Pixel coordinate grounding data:
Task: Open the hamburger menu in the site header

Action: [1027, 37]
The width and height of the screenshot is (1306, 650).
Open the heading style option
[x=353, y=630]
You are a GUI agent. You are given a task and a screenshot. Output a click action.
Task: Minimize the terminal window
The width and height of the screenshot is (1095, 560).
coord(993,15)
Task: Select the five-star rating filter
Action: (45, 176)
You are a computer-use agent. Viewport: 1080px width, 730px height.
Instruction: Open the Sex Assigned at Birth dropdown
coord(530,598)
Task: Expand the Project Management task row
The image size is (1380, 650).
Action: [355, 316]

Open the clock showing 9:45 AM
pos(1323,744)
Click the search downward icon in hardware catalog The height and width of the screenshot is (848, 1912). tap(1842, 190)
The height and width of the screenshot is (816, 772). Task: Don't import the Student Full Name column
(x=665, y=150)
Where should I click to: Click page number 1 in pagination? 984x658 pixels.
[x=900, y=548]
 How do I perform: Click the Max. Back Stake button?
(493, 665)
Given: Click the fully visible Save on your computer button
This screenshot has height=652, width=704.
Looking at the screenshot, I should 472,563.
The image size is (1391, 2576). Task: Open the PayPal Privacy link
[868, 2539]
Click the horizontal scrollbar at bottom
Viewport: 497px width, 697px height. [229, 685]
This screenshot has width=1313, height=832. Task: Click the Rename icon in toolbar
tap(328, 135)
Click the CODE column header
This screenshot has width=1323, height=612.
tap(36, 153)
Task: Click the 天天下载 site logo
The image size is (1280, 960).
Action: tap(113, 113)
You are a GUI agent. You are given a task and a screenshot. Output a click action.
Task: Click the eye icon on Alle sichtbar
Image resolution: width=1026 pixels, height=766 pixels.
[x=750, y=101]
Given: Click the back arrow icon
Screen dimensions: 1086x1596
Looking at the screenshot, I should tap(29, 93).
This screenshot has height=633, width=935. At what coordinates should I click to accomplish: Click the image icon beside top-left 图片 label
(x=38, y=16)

[Activity]
The answer must be every line of the data that holds the word "computer".

[Exercise output]
You are a computer-use agent. Viewport: 1080px width, 730px height.
Given: Click the fully visible Save on your computer button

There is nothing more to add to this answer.